Entries supplied.
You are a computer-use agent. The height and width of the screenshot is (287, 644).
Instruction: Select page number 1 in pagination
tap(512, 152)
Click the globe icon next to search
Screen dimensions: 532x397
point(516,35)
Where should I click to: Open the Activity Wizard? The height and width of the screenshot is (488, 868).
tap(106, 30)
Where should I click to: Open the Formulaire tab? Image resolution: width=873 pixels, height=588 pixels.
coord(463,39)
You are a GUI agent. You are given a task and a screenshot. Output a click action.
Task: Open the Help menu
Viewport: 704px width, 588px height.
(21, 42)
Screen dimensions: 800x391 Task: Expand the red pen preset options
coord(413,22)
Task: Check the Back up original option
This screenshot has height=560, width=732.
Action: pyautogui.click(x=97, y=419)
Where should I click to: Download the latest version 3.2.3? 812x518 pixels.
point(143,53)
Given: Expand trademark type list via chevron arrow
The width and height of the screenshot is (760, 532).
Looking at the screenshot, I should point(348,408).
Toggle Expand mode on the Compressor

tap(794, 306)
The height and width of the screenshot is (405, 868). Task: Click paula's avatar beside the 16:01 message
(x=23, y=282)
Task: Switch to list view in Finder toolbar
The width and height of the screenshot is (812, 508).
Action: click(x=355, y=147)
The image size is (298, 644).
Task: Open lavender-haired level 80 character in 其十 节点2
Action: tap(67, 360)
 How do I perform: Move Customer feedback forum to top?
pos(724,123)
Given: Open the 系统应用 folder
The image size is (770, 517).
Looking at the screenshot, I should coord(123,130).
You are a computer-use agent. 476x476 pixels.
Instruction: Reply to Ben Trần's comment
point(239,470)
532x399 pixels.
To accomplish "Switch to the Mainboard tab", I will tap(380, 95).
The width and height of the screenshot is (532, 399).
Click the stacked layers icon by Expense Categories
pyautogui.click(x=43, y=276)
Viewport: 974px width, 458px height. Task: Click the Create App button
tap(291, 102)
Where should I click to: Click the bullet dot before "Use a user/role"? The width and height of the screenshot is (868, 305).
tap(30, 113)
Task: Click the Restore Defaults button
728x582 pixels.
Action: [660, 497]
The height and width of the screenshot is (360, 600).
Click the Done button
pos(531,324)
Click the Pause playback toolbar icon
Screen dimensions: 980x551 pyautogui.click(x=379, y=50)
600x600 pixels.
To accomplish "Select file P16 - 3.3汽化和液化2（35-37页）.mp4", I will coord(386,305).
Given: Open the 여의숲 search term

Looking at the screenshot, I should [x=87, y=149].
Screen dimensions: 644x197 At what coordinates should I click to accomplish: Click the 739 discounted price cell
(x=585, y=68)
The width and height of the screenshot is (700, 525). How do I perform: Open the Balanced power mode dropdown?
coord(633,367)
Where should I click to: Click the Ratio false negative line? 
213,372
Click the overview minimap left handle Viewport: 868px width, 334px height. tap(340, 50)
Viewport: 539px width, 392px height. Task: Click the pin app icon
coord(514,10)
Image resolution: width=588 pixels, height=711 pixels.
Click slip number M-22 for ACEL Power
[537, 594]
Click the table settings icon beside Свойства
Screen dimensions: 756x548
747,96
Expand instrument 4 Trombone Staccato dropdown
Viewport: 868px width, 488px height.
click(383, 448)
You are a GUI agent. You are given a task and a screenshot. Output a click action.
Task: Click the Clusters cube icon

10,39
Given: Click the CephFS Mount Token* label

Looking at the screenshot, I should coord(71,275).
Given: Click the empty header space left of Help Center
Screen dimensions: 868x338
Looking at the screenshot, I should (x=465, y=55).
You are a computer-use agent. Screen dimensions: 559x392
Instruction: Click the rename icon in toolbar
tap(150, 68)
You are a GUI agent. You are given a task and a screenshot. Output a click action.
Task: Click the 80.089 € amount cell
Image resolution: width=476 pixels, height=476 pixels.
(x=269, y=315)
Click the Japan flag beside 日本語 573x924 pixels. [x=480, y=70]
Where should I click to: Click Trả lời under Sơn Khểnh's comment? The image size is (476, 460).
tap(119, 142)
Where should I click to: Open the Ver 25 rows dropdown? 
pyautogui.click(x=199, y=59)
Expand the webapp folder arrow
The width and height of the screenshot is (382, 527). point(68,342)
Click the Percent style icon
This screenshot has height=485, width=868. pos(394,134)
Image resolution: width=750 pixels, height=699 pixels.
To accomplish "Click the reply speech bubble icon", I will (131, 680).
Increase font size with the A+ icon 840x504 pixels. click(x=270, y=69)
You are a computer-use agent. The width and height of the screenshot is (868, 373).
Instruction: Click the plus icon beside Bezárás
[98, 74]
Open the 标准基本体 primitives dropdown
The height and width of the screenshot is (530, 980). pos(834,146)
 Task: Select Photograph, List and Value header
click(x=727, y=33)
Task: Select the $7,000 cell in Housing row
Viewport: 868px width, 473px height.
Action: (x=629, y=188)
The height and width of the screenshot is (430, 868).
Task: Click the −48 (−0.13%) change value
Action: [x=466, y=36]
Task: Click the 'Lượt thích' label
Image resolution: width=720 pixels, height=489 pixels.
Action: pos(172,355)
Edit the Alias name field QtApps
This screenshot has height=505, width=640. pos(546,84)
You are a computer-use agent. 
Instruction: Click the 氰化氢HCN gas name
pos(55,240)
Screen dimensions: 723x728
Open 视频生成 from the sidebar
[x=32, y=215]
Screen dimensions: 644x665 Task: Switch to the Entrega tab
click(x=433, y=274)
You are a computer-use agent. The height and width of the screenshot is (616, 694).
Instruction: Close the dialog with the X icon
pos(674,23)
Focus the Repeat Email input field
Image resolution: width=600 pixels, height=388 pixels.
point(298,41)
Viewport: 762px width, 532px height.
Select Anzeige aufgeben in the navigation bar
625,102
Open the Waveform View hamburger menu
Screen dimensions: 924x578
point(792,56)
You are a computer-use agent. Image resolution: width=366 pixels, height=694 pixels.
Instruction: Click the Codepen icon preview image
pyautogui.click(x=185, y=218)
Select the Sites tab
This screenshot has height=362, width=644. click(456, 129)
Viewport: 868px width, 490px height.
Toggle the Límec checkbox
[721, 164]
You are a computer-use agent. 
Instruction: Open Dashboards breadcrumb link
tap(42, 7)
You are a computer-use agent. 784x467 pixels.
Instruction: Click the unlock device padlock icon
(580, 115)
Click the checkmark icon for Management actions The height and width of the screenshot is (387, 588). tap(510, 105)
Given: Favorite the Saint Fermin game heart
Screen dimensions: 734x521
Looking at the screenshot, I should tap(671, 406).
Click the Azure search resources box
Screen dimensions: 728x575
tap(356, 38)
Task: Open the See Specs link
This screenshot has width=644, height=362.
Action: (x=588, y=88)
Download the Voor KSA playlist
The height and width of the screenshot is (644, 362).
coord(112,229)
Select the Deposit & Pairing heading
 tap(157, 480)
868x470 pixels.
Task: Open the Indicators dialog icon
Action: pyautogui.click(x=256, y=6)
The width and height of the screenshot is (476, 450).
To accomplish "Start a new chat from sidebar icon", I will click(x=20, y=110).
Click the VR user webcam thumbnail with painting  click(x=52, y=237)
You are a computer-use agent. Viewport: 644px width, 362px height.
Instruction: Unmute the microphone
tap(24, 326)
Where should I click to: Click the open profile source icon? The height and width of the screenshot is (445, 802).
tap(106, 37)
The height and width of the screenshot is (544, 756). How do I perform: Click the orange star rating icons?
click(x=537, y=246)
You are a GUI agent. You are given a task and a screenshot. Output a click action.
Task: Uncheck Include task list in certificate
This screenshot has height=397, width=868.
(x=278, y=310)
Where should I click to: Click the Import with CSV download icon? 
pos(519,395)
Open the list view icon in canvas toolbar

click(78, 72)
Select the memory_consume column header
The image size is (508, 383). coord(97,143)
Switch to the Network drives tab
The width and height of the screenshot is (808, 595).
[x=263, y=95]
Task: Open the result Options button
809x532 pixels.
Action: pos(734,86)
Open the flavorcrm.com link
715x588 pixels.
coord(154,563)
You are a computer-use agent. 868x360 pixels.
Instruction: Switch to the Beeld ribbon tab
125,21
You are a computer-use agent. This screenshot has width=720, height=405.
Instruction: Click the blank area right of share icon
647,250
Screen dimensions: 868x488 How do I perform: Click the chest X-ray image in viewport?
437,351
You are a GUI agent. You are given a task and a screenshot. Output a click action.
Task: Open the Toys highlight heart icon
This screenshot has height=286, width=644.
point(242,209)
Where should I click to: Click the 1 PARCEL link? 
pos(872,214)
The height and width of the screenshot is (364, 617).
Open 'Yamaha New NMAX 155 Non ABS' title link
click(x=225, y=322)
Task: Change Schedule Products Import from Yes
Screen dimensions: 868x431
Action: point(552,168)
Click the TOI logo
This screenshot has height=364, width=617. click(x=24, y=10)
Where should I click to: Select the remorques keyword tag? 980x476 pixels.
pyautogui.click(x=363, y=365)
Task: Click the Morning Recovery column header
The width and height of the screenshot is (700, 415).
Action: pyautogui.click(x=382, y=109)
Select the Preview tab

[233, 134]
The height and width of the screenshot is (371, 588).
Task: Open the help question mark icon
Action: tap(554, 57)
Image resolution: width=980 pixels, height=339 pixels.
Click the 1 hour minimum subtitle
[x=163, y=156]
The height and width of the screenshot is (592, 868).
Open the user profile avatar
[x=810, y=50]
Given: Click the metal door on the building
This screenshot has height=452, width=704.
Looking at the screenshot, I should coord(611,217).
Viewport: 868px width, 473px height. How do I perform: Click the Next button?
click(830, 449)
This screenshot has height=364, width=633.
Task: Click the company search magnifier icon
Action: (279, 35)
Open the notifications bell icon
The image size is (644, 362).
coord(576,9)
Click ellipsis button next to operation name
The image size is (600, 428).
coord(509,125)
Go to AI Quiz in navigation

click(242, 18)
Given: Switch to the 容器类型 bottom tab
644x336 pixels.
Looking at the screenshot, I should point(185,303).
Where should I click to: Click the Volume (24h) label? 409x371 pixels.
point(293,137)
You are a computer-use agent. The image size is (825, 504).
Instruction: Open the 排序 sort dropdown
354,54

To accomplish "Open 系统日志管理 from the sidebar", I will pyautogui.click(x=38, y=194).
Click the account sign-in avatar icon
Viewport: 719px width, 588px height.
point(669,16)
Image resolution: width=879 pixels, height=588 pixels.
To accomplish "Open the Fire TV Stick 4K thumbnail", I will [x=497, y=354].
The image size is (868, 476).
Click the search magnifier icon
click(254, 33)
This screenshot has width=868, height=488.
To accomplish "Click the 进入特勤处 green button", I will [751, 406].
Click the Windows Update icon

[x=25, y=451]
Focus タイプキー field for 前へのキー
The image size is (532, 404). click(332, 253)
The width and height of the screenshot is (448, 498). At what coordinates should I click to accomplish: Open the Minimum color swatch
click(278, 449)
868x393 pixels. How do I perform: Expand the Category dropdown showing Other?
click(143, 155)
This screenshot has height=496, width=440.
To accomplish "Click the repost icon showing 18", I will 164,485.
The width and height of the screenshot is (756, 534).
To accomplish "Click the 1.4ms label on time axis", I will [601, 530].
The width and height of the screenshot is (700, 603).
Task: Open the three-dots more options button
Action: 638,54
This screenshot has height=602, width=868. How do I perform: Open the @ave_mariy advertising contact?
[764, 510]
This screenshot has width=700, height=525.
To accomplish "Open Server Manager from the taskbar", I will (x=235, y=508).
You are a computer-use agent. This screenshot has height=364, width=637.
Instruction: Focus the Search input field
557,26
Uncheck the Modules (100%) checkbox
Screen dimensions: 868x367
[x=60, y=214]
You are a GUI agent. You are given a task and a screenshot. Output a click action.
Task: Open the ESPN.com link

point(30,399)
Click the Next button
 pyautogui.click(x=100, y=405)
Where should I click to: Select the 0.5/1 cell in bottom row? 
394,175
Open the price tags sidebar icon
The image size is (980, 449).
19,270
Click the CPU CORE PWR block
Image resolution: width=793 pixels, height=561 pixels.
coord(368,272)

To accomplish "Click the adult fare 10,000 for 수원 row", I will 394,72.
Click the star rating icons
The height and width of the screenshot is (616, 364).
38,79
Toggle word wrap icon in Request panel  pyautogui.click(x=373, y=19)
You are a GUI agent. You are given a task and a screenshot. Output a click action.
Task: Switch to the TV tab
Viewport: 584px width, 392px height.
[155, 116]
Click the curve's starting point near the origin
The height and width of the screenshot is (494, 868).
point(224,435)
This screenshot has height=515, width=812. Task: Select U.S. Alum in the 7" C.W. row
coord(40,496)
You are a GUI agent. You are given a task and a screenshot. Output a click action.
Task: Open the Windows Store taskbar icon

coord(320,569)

Requirement.
Go through the listing above and copy each line in which the string "left" is found.

Exercise response.
Click the overview minimap left handle Viewport: 868px width, 334px height. tap(340, 50)
Given: Click the empty header space left of Help Center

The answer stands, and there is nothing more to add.